Hint.-Angle YCB CAB=CB'A'.

96. Exercise.→The lines joining the feet of the perpendiculars of a triangle are antiparallel to the sides with respect to the opposite angles.

THE GEOMETRICAL AXIOMS

PLANE, SPHERICAL, AND PSEUDO-SPHERICAL GEOMETRIES

97. The geometrical axioms in the Introduction of this Geometry really define the surface on which the theorems of plane geometry are true. This surface is the plane. The axioms also hold true of any surface into which the plane can be bent without stretching, such as the cylinder or cone, provided the definitions of a straight line and parallel lines be modified to apply to these surfaces.

98. A sheet of paper may be wrapped about a pencil to form a cylindrical surface; every layer of the paper forms a different part of the surface, and two points that lie in different layers one above the other are separated by the distance which must be traversed to get from one to the other without piercing the paper-that is, by the distance they would be separated in the plane if the paper were unrolled.

99. The geometrical axioms are—

(a.) Straight-line axiom.-Through every two points there is one and only one straight line.

A straight line of any surface may be defined as the shortest line lying

wholly in the surface which can be drawn between two of its points. Thus, arcs of great circles are the straight lines of the spherical surface.

(b.) Parallel axiom.-Through a given point there is one and only one straight line parallel to a given straight line.

Parallel lines of a surface may be defined as straight lines of that surface which meet at infinity.

(c.) Superposition axiom.-Any figure in a plane may be freely moved about in the plane without change of size or shape.

This axiom as modified would read:

"Any figure of a surface may be freely moved about in that surface without change of size or shape;" that is, would conform to any portion of the surface without stretching.

100. The plane and the surfaces into which it can be bent—the surfaces upon which these axioms hold true-are surfaces of zero curvature.*

101. If the surface or covering of a sphere be detached from the sphere any surface into which it can be bent without stretching is a surface of constant positive curvature. The geometry of such a surface is called spherical geometry.

102. The superposition axiom is true for the spherical surface.

103. The straight-line axiom is true for the spherical surface unless the two points are extremities of a diameter of the sphere, in which case an infinite number of straight lines can be drawn between them.

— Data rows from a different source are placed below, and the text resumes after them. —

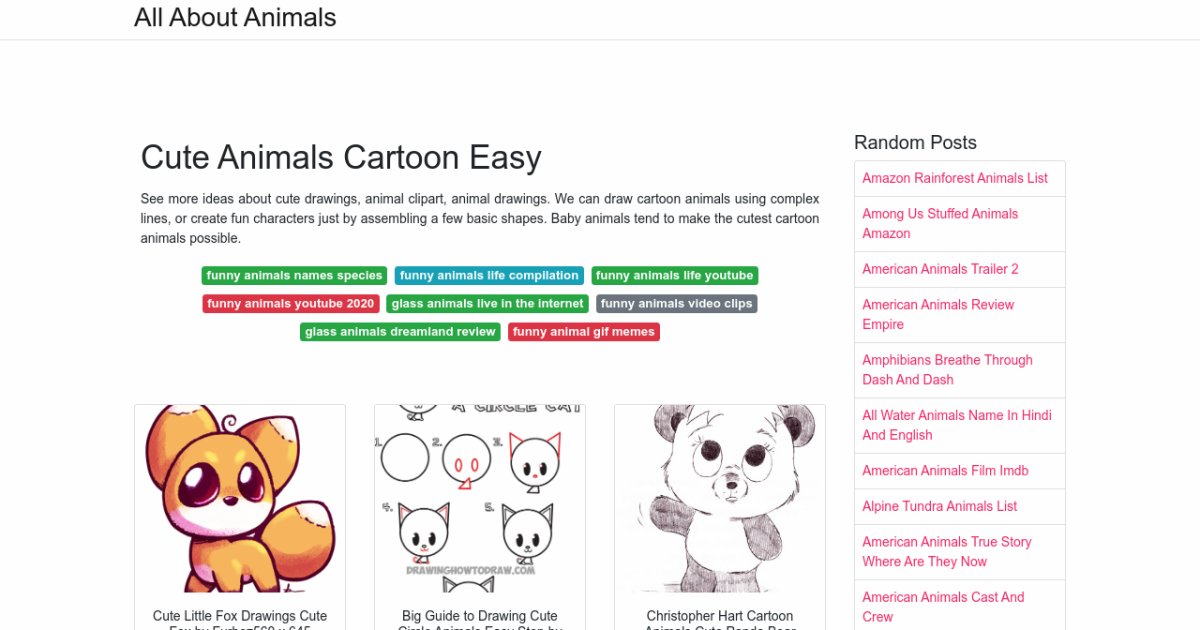Select the 'glass animals dreamland review' tag
This screenshot has height=630, width=1200.
(400, 332)
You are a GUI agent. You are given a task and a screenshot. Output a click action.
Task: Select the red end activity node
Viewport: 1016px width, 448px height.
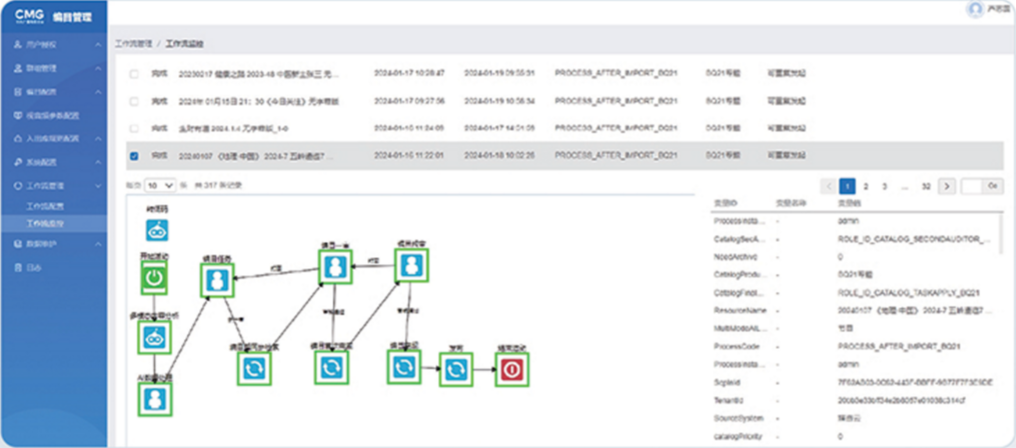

104. There can be no parallel axiom, for on the sphere any two straight lines meet each other at a finite distance.

105. In Book VIII. the spherical geometry is developed, not from the axioms which are true on the covering of a sphere independent of the sphere itself, but by considering this covering as belonging to the body in space. This is entirely unnecessary; the spherical surface may be regarded as an independent surface which has no relation to the planè, the straight line, or space. Its geometry may be developed entirely from the axioms which apply to it, just as the geometry of the plane is developed from its axioms.

* The geometry of such surfaces is called Euclidean Geometry because Euclid first formally stated the axioms as the basis of a geometry.